##### Passage provided

The day after Japan's attack on Pearl Harbor, Muri and his unit were assigned to Muroc Army Airfield, California. They had begun training with the intent of being assigned to the Pacific theater. Seven months later, Muri and his men received orders for New Guinea, flying there by way of Hawaii. While in Hawaii, Muri was assigned his own Martin B-26, which he named Susie Q, his wife's nickname. He and his unit were soon diverted to Midway Island.

In the morning of June 4, 1942, during the Battle of Midway, a Japanese aircraft carrier force was spotted approaching the island. Muri's unit received no specific training or any pre-flight briefing; they only knew the location of the aircraft carrier Akagi. On the way to its target, Muri's formation was intercepted by Japanese Zero fighters and the flight descended to 200 feet above sea level to evade the fighters' fire and the carrier's defensive guns. Muri, after dropping his torpedo and searching for a safer escape route, flew directly down the length of the Akagi while being fired upon by fighters and anti-aircraft fire, which had to hold their fire to avoid hitting their own flagship. Muri's and his unit's torpedoes failed to hit any Japanese ships, although they did shoot down one Mitsubishi A6M Zero fighter and killed two seamen aboard the Akagi with machine-gun fire.

##########
##### Listed entries

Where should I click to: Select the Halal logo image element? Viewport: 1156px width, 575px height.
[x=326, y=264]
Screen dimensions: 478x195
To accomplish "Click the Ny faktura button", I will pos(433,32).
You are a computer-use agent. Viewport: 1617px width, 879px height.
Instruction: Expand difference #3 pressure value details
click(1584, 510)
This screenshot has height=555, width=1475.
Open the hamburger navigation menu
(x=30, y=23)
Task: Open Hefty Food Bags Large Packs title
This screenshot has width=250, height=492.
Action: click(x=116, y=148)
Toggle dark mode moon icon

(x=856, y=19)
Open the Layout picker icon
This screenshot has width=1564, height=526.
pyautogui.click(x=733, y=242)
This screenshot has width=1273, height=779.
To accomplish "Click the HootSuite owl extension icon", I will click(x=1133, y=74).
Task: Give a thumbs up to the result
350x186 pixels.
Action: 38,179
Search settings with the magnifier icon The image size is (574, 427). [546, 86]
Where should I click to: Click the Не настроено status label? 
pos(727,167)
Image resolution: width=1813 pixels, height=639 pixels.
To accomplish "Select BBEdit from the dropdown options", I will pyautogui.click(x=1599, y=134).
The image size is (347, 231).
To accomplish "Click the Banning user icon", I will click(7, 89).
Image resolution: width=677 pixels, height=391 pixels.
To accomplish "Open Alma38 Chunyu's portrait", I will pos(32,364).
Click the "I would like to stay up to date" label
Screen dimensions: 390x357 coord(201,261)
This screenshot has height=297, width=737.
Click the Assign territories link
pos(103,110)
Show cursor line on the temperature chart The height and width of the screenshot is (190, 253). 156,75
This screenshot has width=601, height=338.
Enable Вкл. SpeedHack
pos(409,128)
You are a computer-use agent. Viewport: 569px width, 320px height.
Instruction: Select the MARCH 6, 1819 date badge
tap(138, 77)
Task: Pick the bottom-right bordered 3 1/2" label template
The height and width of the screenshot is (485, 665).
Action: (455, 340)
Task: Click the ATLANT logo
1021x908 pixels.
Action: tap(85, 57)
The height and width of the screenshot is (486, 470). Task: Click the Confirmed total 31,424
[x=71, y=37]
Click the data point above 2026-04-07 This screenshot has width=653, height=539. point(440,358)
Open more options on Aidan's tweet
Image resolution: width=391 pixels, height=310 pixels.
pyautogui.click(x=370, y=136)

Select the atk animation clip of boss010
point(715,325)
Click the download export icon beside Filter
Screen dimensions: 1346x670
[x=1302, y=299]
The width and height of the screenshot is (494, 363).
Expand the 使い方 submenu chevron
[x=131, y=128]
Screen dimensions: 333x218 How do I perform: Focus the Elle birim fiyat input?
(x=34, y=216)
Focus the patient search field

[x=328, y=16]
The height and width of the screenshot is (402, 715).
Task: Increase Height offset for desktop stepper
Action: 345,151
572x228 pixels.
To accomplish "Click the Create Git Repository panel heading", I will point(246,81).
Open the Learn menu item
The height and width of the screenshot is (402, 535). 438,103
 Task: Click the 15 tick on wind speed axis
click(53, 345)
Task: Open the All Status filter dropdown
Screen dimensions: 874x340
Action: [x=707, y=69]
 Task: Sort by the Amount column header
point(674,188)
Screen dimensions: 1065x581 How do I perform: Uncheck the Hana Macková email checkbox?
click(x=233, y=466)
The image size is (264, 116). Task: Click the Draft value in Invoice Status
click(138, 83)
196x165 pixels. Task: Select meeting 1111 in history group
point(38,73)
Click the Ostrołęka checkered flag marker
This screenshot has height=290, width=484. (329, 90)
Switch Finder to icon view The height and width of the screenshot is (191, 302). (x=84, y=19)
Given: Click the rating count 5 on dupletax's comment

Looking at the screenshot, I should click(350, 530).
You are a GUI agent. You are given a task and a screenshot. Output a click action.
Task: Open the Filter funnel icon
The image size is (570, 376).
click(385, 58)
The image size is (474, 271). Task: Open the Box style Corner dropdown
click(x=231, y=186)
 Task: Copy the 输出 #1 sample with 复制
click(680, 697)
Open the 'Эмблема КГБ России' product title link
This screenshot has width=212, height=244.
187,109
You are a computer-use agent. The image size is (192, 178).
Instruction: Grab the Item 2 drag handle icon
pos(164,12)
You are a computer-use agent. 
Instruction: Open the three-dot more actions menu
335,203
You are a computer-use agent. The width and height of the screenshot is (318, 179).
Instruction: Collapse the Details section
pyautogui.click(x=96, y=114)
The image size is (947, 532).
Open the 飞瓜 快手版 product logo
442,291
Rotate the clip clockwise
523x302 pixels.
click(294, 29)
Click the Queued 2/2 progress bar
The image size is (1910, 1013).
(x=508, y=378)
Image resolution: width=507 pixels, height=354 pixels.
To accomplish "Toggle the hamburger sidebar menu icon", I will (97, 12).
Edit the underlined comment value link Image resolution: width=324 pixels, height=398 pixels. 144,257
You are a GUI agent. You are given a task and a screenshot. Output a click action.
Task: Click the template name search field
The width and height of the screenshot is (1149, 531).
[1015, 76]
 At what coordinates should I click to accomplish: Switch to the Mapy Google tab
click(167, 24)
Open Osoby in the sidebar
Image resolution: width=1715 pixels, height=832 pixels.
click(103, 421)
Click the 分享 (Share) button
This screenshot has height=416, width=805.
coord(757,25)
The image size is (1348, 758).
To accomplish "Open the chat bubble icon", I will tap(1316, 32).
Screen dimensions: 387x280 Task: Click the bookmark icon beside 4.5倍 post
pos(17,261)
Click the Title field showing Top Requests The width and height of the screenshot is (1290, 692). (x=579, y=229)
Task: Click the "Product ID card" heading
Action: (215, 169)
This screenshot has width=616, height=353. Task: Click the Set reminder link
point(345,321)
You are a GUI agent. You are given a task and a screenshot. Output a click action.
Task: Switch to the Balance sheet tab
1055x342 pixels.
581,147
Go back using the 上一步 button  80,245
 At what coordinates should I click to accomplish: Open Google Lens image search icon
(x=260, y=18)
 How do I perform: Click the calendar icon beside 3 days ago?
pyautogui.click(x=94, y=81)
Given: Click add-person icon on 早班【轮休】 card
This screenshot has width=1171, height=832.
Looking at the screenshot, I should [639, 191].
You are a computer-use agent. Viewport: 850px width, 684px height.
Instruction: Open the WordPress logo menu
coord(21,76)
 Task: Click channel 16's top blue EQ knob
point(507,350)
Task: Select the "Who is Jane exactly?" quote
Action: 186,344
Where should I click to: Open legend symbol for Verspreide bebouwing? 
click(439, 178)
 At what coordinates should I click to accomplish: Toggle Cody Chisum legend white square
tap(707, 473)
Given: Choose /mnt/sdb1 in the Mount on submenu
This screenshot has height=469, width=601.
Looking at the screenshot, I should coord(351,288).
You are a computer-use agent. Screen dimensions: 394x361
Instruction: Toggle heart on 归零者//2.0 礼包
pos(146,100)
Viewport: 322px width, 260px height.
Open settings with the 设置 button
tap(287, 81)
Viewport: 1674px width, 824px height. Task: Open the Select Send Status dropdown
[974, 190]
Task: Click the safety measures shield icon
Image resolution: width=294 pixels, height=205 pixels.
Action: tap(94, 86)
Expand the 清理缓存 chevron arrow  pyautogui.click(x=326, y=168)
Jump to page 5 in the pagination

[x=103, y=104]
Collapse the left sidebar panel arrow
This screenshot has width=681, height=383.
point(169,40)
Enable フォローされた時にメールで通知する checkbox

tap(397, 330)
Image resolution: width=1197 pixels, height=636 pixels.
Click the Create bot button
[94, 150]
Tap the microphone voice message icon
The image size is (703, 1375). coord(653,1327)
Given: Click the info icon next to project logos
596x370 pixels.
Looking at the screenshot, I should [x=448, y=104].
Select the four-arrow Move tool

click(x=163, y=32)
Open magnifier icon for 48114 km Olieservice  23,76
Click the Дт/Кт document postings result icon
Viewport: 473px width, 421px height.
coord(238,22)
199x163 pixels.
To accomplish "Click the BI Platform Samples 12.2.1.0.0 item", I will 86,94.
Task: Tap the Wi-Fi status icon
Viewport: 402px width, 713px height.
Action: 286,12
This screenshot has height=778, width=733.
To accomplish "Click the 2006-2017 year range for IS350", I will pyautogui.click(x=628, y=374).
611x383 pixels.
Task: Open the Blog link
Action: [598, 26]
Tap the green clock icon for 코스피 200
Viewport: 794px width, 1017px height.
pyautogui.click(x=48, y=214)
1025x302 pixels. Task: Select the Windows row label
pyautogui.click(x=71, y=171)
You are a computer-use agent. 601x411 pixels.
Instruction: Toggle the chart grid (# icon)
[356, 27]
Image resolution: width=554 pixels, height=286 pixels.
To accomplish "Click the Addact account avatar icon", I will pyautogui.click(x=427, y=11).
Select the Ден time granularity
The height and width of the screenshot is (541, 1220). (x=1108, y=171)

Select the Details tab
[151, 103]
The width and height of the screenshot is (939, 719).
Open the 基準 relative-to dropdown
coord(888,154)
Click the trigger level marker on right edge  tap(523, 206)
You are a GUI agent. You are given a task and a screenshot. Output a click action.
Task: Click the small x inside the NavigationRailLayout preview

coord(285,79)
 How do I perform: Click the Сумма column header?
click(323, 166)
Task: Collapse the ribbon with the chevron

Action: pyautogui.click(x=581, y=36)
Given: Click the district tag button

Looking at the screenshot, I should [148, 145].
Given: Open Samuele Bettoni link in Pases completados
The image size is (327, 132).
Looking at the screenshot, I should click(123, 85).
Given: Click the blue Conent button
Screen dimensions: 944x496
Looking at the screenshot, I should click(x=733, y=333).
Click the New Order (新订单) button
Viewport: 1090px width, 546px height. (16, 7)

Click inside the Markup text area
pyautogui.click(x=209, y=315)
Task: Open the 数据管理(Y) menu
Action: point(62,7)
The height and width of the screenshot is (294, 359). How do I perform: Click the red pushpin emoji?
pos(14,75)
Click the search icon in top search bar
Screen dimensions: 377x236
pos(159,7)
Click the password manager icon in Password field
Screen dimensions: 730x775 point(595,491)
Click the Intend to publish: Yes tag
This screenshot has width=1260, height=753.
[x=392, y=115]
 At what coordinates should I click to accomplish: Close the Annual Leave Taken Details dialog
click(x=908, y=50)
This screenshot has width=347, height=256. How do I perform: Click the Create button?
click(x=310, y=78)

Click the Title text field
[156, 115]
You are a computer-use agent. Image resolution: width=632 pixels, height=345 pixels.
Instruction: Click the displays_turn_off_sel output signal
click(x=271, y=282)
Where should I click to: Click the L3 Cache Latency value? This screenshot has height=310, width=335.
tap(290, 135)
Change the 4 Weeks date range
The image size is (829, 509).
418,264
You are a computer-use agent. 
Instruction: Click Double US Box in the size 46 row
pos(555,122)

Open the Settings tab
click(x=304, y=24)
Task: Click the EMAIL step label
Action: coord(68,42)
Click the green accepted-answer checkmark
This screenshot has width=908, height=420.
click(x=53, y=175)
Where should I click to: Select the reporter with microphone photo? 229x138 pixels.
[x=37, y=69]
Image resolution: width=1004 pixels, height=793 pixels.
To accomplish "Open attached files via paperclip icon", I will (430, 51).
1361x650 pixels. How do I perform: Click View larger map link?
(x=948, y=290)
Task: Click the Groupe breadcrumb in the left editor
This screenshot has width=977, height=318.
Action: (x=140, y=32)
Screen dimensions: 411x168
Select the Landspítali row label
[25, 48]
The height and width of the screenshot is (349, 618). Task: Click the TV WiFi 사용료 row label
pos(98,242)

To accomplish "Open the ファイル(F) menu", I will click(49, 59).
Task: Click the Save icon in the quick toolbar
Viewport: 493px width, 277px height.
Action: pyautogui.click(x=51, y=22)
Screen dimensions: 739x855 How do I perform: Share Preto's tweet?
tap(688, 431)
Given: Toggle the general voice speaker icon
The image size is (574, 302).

##########

**Required work**.
[1] From the Midway passage, list each place where Muri was assigned, ordered, or diverted, or through which he flew.
[2] Continue the passage about Muri's B-26 unit at the Battle of Midway, picking up after its last sentence.

**Written answers**.
[1] Muroc Army Airfield, California; New Guinea; Hawaii; Midway Island

[2]
Following the attack, he and one other B-26 pilot were able to land their planes safely on Midway Island. An inspection revealed more than 500 bullet holes in Muri's aircraft, the left tire had been shot off, and all propeller blades and every major system had been damaged. Muri was allowed to cut the plane's name from the fuselage to keep as a souvenir.

Akagi was later attacked by carrier-based Douglas SBD Dauntless dive bombers and set on fire. The carrier was later ordered to be scuttled by fleet commander Isoroku Yamamoto.

==Later military career==

For their efforts, Muri and his crew were awarded the Distinguished Service Cross. Muri was reassigned to Eglin Field, Florida. There, he established and led the 1st Proving Ground Torpedo Squadron. He soon became a Major and commander of a detachment of the 353d Army Air Force Base Unit at what is now the regional airport in Watertown, South Dakota. He would also serve as a United States Department of State liaison in Brussels, Belgium.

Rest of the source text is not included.